A federal judge in Chicago has allowed Rush University Medical Center to keep alive its $18 million lawsuit against a vendor it has accused of installing a patient monitoring system that didn’t work.
In an opinion issued Nov. 16, U.S. District Judge Samuel Der-Yeghiayan refused to dismiss the complaint against Draeger Inc., that Rush filed this summer, accusing the Telford, Pa.-based company of breach of contract, unjust enrichment and fraud over its Infinity Acute Monitoring Solution. That system was intended to monitor the breathing, vital signs and other physical conditions of patients in Rush’s 664-bed hospital and academic medical center in Chicago.
Rush said it spent four years installing the $18 million system and then had to buy a new system for $30 million after Draeger couldn’t resolve issues with Infinity to the hospital’s satisfaction. Rush said problems with Draeger's system endangered patients and forced Rush employees to “waste thousands of hours of time” trying to fix the problems. In its lawsuit, the hospital said Draeger incorrectly blamed Rush for the problems and noted a software upgrade was “extraordinarily time-consuming and disruptive,” but didn’t fix the original issues while also allegedly introducing new problems, such as sporadically erasing patient information.
Draeger — primarily arguing the complaints weere time-barred — moved to dismiss the entire complaint, which included claims of breach of contract, unjust enrichment, fraudulent inducement and one county under an Illinois fraud and deceptive business practices law.
Draeger said the four-year statute of limitations for the breach of contract claim should be considered to have started in January 2012 when the Infinity system went live. Even if the company’s 90-day warranty period could be considered to have delayed the start of the limitations period, the window would still be closed, Draeger argued.
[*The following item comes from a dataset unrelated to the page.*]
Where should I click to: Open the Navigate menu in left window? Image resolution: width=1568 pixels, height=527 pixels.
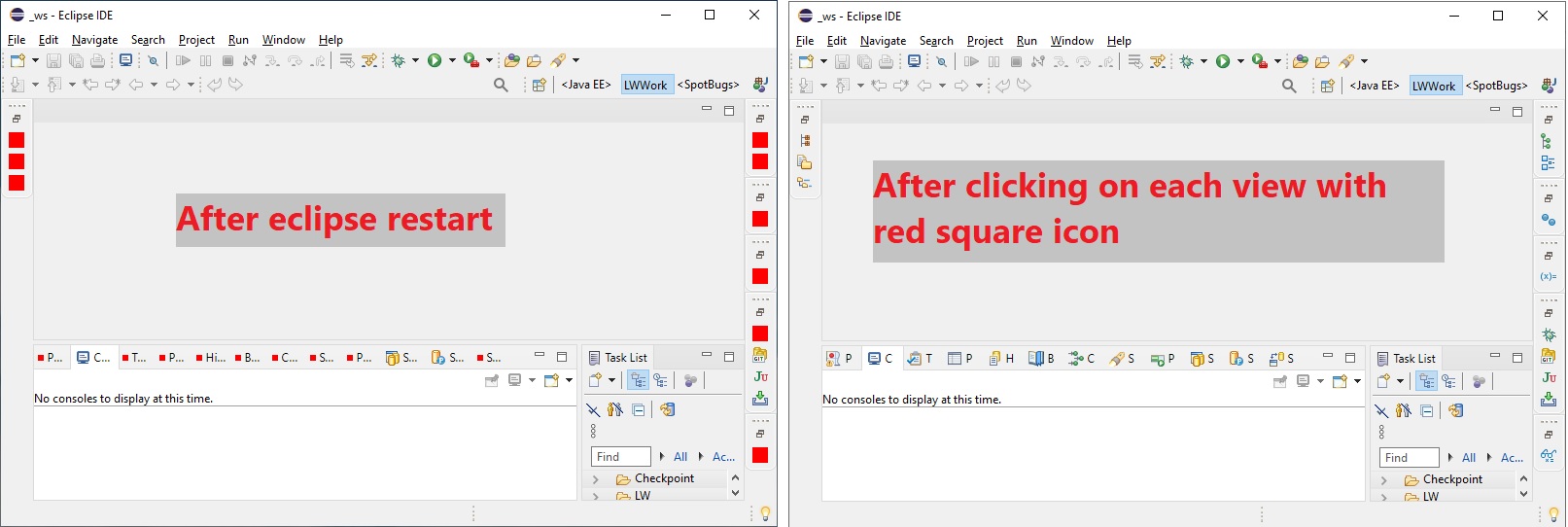point(94,40)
Rush, however, said goods were delivered between 2012 and 2016, extending that window, and Der-Yeghiayan primarily sided with the hospital on that question. The judge said determining if the breach claim is timely relies on evidence outside what Rush pleaded in its initial complaint.
The limitations window for unjust enrichment and fraud claims in Illinois is five years. Again Draeger noted Rush alleged problems with the system as far back as January 2012, and again the judge said the allegations alone don’t establish Rush knew enough at the time to formulate the relevant claims.
“The mere fact that Rush encountered some problems with the Draeger System does not necessarily mean that Rush was aware of being injured for the purposes of the statute of limitations issue,” Der-Yeghiayan wrote. “Based on the facts in this case, the precise determination of when Rush knew or should have known that it had been injured involves an assessment of evidence beyond the pleadings. Thus, the statute of limitations arguments as to the unjust enrichment and fraud claims are premature.”
The ICFA claim has a statutory limitation of three years, and Der-Yeghiayan again said Draeger’s argument is premature. But Draeger also said Rush failed to allege sufficient facts to state a valid claim.
That argument suffered with respect to breach of contract, Der-Yeghiayan explained, because Draeger relied on Illinois law to argue for dismissal. Rush needed to only meet the lower standards for federal pleading, and Rush explained how it met its part of the contractual obligations, the judge reasoned.
With respect to unjust enrichment, Draeger said that claim can’t apply under state law because there is a written contract. But Rush said it can pursue unjust enrichment if the written contracts are found to be invalid, which the court hasn’t yet assessed.
Draeger said the integration clause in the hospital’s purchase agreement bars the fraud claim.
However, Der-Yeghiayan explained that clause only means no other agreements existed that would supersede the contract. Rush could still be allowed to use statements Draeger made while implementing and supporting Infinity in future litigation.
The same finding also hampered Draeger’s efforts to have the ICFA claim dismissed. In attacking the ICFA argument, Draeger asserted Rush is not a consumer entitled to such protections.
But in cases like this, Der-Yeghiayan explained businesses can be consumers when they purchase services, and are only barred from pursuing such claims if the complaint concerns conduct between business competitors.
Representing Rush in the matter is Goldstein & McClintock LLLP, of Chicago.
Draeger is represented by the firm of Nixon Peabody LLP, of Chicago.